I think their are better designs suited for the US Navy’s Presence missions BUT I think this where Congress wants to push the US Navy into FRC because the production line is HOT and the US Navy can cut the cost of the FRC down.
I do think the US Navy should reconsider bringing back the Concept we had with the Motor Torpedo squadrons of WW2 and center the FRC’s into a squadron. Imagine a squadron of FRC’s say in Northern Mariana Islands or American Samoa. The other in the Med such as Rota Spain or Bahrain with Centcom.
The other option I believe and no one is looking at is Swiftship’s 75 Meter Corvette as an option for the US Navy.
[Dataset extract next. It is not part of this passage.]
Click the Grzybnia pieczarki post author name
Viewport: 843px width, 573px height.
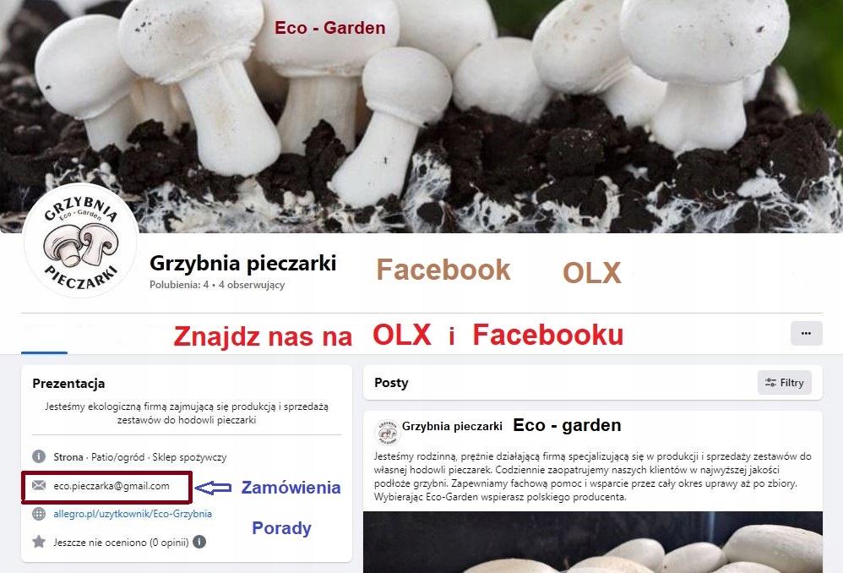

That would be great for the US Navy’s Low end presence mission in the region and on top of that, it would give every prospective LT and LT(jg) a chance to prove if they have what it takes to command a larger ship in the future.
Here’s Swiftship’s design
https://swiftships.com/vessels/75-meter-swift-corvette/
Effectively the Coast Guard has been basing FRCs in three ship divisions and six or seven ship squadrons, but without the squadron staff anywhere but PATFORSWA.
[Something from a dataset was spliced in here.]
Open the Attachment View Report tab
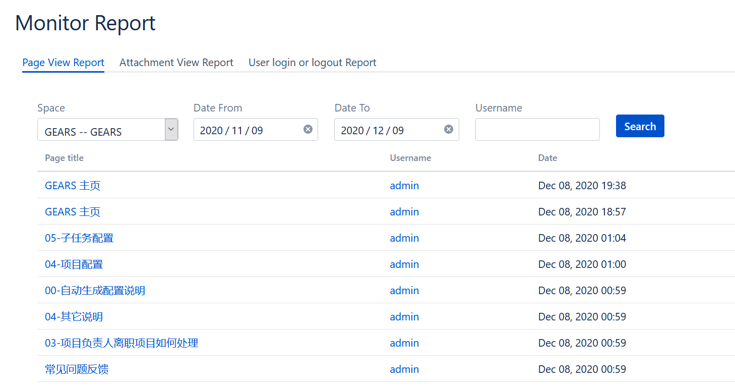 click(176, 63)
Effectively D7 has three squadrons and every other district has one.
I would say the US Navy should bring back the Motor Torpedo squadrons like the days of then Lt John F Kennedy. If the US Navy did that with the FRC’s or even a low end ASW/ASUW Corvette, it would give the US Navy the ability to evaluate LT’s and LT(jg)’s a chance to see if they have what it takes to command an FRC or Corvette. If they can, then they can be in line for a frigate, destroyer or even an Amphibious assault ship down the line.
I just wonder chuck, could we ever revive the US Navy’s Motor Torpedo squadrons of the WW2 era into the 21st century FRC squadron.
@Nicky, the only afloat commands for officers O-4 or junior, are likely to be the Landing Ship, Medium. The Navy does not seem to be interested in building them, but the Marines want them, and they have a lot of influence. Otherwise, the Navy has shown no interest in building anything small.
– Pakistan appears to have cancelled their deal for these 75m which is where I think the concept originally came from.
-Austal just got the future LCU-1700 and some of that already contracted to Swiftships because they have failed to build these very basic hulls.
– Swiftships is to be building the MUSVs. I bet we see some issues there before its over. The design these are based on had previously been built by ulf Craft LLC nearby, but since they don’t lobby and have the business set up to deal with the government, here we go.
In the things that are small enough we could get several yards building them who will honor their construction contract, I’d toss out the Damen 6211 aka Warrior class in Australian service. Yes, its over double the displacement of FRC, but you could keep the boat launch, keep a decent C4I suite and deck weapons while carrying 2 Mk 70 launchers for Tomahawk and SM-6. Manned and very seaworthy. Half the main loadout we can squeeze from an MUSV, but it ccan also be out there patrolling and probably doing a great job if having to play bumper boats.
”BZ…Bravo Zulu; Keep Up The Great Work, and Lets Keep W.W.II/1939-1945 Naval History, ALIVE!!!”